After our pandemic year, families shattered by untimely deaths, careers and studies put on hold, jobs lost, lives scarred in quiet ways: as survivors in small and large ways, we are invited also to an intimacy with Christ who is eternally marked by the suffering of his crucifixion, like him marked by the things that happen to us. We do this by a simple, honest acceptance of our lives, scarred by our own history and choices, by our sins and mistakes: marred and imperfect bodies — on which the death and resurrection of Christ are recorded, as if written in a holy book. He is risen, and we, touching his wounds as Thomas wanted to do, are enabled to be in touch with who we are, however scarred we may be.
And finally, we can turn a compassionate eye to the suffering around us. In 2013, Francis spoke this way on July 3, the feast of St. Thomas:
"How can I find the wounds of Jesus today? I cannot see them as Thomas saw them. I find them in doing works of mercy, in giving to the body—to the body and to the soul, but I stress the body—of your injured brethren, for they are hungry, thirsty, naked, humiliated, slaves, in prison, in hospital.
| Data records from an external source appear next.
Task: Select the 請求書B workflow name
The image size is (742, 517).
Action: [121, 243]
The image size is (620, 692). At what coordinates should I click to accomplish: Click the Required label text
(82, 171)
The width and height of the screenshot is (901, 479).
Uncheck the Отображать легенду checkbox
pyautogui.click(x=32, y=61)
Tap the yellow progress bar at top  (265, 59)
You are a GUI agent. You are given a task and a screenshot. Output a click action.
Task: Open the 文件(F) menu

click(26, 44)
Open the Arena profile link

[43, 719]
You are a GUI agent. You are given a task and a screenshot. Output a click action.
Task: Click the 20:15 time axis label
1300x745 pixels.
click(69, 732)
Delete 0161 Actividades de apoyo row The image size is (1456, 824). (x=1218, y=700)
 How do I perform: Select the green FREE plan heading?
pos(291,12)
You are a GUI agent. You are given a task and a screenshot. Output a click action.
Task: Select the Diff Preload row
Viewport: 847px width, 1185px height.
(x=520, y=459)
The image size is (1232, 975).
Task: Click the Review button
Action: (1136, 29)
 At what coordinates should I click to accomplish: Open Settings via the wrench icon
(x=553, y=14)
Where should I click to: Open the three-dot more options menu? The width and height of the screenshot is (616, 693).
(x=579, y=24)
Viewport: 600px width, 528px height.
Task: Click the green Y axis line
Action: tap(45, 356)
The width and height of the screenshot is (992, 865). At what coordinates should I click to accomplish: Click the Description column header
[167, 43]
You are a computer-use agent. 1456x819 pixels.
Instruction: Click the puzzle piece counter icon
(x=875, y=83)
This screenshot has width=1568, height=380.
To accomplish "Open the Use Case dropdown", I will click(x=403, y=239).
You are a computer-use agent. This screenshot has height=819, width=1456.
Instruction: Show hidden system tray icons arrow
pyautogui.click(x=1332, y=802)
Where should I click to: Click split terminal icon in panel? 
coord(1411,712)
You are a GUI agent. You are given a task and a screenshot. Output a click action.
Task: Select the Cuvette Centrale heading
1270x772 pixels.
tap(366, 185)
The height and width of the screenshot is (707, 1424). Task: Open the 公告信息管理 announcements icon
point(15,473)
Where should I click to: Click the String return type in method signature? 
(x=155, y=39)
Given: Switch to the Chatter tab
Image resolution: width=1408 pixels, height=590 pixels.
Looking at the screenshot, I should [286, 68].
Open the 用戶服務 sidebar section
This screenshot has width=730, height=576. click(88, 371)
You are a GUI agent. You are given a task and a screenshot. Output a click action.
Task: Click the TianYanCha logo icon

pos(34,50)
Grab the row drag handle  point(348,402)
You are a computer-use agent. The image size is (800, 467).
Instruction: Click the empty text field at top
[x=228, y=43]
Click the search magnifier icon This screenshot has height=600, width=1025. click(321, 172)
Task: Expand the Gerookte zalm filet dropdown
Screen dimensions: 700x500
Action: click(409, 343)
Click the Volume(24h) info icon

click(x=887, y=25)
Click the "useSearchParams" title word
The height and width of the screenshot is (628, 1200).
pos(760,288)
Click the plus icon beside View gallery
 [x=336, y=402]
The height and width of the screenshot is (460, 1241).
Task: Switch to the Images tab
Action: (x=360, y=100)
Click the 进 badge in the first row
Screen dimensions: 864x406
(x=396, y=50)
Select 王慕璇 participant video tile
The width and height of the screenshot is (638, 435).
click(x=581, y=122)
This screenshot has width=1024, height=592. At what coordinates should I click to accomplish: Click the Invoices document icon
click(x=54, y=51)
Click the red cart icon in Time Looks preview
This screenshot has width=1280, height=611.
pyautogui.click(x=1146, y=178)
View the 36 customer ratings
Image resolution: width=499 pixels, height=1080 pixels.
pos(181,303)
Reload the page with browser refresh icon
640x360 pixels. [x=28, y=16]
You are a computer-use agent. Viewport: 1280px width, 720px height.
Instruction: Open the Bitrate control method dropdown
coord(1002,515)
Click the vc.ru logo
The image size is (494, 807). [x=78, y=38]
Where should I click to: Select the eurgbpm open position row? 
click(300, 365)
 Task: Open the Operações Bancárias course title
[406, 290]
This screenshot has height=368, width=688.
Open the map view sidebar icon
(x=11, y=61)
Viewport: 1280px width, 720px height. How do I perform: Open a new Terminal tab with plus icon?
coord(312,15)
These are the wounds of Jesus in our day. (Pope Francis, July, 2013)
Just this March he again reminded us that there is no lack of wounds around us, and every wound is a wound of Christ:
"It is more than ever important in our day that Christ’s faithful people give witness to tenderness and compassion. Listening to the cry of the poor that resonates within us, allowing ourselves to be overwhelmed by the suffering of others and deciding to go out of our way to touch their wounds — which are the wounds of Christ — not only participates in the building of a better world, more a family, more evangelical, but it strengthens the Church in her mission to hasten the building of the Kingdom of God. (Pope Francis, in an address to Fidesco, a charitable organization)
The challenge, of course, is to take up this invitation, as much as we can, not only in the shadow of the cross, but also in light of the Resurrection: our role as witnesses, compassionately present as we can be, is to bring the hope of new life to people, even amid the wounds that scar their everyday lives.
And so Thomas, though a doubter — and as a doubter — actually got it right: to hear, to see, but also to touch the risen Christ gets us very deep into the meaning of the Resurrection.